WHAT TO WORK ON: Give back the entries below verbatim.

LISTED RECORDS:
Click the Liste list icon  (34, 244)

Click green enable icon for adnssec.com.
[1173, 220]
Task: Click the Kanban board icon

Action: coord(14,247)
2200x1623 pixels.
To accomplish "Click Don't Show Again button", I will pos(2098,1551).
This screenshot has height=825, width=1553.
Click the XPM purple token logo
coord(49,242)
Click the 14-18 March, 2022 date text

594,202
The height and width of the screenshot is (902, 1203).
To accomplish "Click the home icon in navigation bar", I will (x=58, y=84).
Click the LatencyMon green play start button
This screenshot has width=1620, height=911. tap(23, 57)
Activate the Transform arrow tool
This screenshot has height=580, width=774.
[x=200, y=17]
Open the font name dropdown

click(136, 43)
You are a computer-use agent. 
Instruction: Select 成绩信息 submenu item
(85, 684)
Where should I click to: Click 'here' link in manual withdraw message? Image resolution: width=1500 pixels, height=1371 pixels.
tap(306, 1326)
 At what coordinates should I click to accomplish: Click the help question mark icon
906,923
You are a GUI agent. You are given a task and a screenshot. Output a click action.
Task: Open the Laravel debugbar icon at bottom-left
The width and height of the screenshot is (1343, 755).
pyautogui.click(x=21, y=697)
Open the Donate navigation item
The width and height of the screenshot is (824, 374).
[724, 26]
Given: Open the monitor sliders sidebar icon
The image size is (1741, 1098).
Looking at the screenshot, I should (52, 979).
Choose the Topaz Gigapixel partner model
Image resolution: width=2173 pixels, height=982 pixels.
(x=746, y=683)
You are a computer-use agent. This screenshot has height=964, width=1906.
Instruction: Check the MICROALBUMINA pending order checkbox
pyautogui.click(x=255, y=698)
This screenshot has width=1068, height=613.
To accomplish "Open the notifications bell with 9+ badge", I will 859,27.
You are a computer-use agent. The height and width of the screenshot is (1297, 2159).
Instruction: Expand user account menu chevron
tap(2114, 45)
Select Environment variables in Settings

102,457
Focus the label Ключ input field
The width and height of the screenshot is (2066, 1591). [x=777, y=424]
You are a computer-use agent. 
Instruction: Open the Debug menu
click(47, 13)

RESPONSE BOX:
Click the Liste list icon  (34, 244)

Click green enable icon for adnssec.com.
[1173, 220]
Task: Click the Kanban board icon

Action: coord(14,247)
2200x1623 pixels.
To accomplish "Click Don't Show Again button", I will pos(2098,1551).
This screenshot has height=825, width=1553.
Click the XPM purple token logo
coord(49,242)
Click the 14-18 March, 2022 date text

594,202
The height and width of the screenshot is (902, 1203).
To accomplish "Click the home icon in navigation bar", I will (x=58, y=84).
Click the LatencyMon green play start button
This screenshot has width=1620, height=911. tap(23, 57)
Activate the Transform arrow tool
This screenshot has height=580, width=774.
[x=200, y=17]
Open the font name dropdown

click(136, 43)
You are a computer-use agent. 
Instruction: Select 成绩信息 submenu item
(85, 684)
Where should I click to: Click 'here' link in manual withdraw message? Image resolution: width=1500 pixels, height=1371 pixels.
tap(306, 1326)
 At what coordinates should I click to accomplish: Click the help question mark icon
906,923
You are a GUI agent. You are given a task and a screenshot. Output a click action.
Task: Open the Laravel debugbar icon at bottom-left
The width and height of the screenshot is (1343, 755).
pyautogui.click(x=21, y=697)
Open the Donate navigation item
The width and height of the screenshot is (824, 374).
[724, 26]
Given: Open the monitor sliders sidebar icon
The image size is (1741, 1098).
Looking at the screenshot, I should (52, 979).
Choose the Topaz Gigapixel partner model
Image resolution: width=2173 pixels, height=982 pixels.
(x=746, y=683)
You are a computer-use agent. This screenshot has height=964, width=1906.
Instruction: Check the MICROALBUMINA pending order checkbox
pyautogui.click(x=255, y=698)
This screenshot has width=1068, height=613.
To accomplish "Open the notifications bell with 9+ badge", I will 859,27.
You are a computer-use agent. The height and width of the screenshot is (1297, 2159).
Instruction: Expand user account menu chevron
tap(2114, 45)
Select Environment variables in Settings

102,457
Focus the label Ключ input field
The width and height of the screenshot is (2066, 1591). [x=777, y=424]
You are a computer-use agent. 
Instruction: Open the Debug menu
click(47, 13)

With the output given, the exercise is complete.